* **MATERIAL PROVIDED**
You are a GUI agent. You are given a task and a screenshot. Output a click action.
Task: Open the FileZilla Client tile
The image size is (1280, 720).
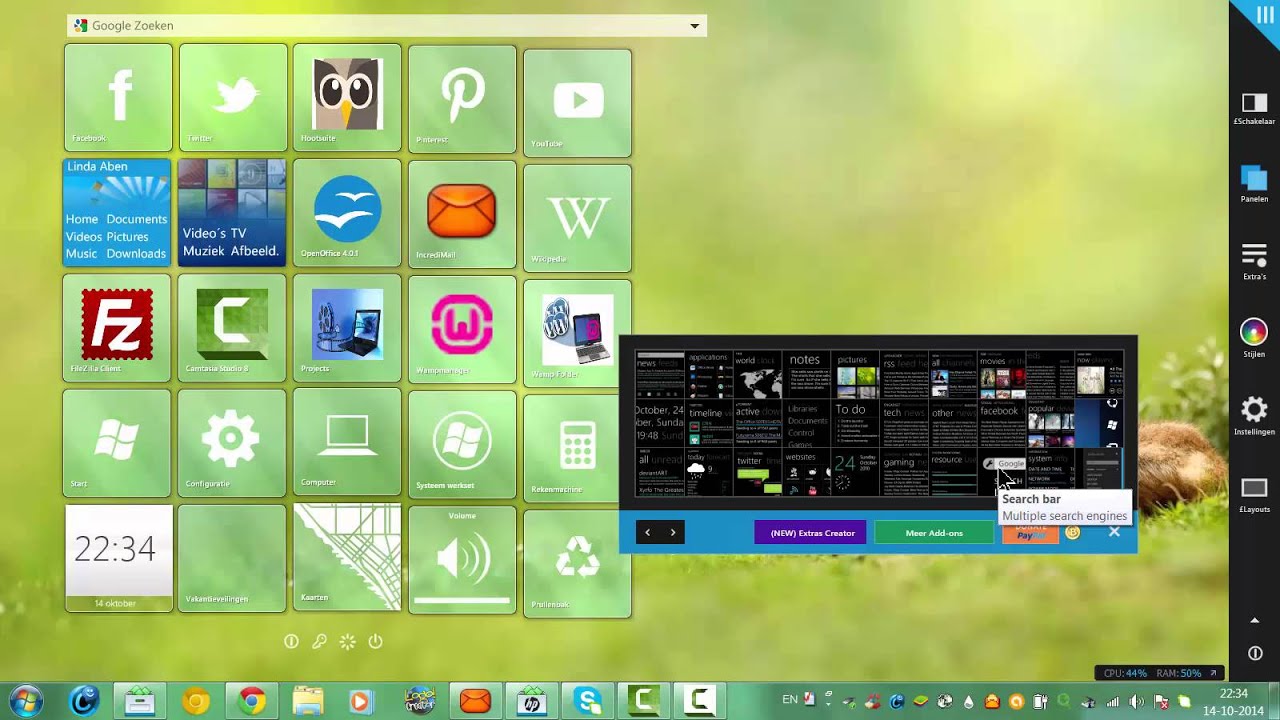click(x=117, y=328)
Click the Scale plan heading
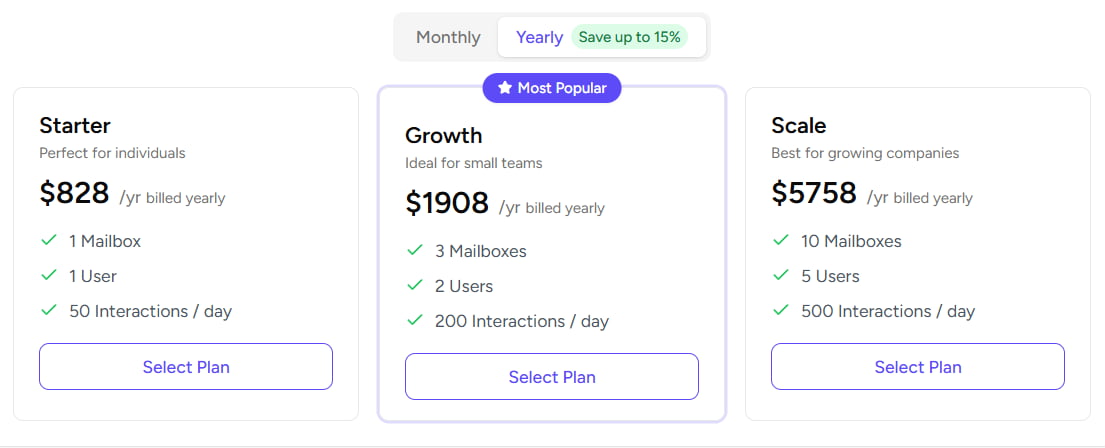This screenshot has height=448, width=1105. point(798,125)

* **WHAT IS BEING ASKED**
Would you please write out exactly the lines between the line containing "The image size is (1280, 720)." and the last line of the listing above, inclusive, without pictures?

* **EXERCISE RESULT**
The image size is (1280, 720).
click(x=117, y=328)
Click the Scale plan heading
This screenshot has height=448, width=1105. point(798,125)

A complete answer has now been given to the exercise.